*Objective:*
Edit these lines so that "preview panel" reads "side panel", keeping everything else unchanged, and omit the pictures from your answer.
# Start of Data listing
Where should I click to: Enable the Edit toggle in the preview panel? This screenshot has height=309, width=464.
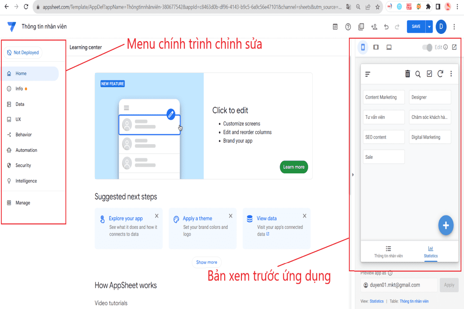[427, 47]
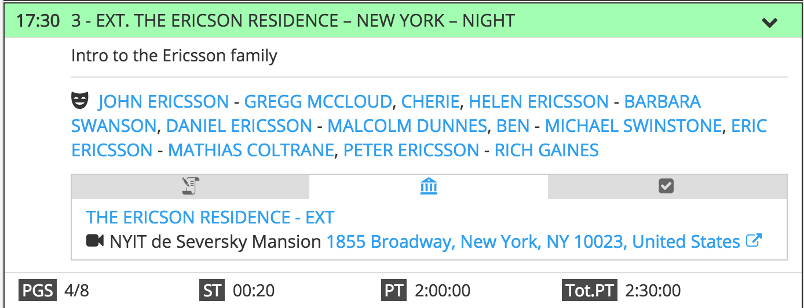Open JOHN ERICSSON character link
Screen dimensions: 804x308
[163, 102]
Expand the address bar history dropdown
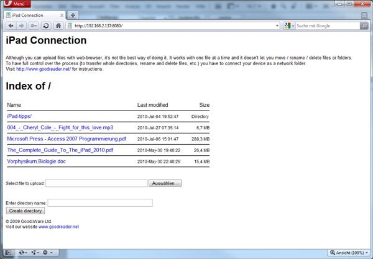This screenshot has height=259, width=373. (277, 26)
# End of Data listing
*Final result:*
Where should I click to: Enable the Edit toggle in the side panel? This screenshot has height=309, width=464.
[427, 47]
Open JOHN ERICSSON character link
Screen dimensions: 804x308
[163, 102]
Expand the address bar history dropdown
This screenshot has height=259, width=373. (277, 26)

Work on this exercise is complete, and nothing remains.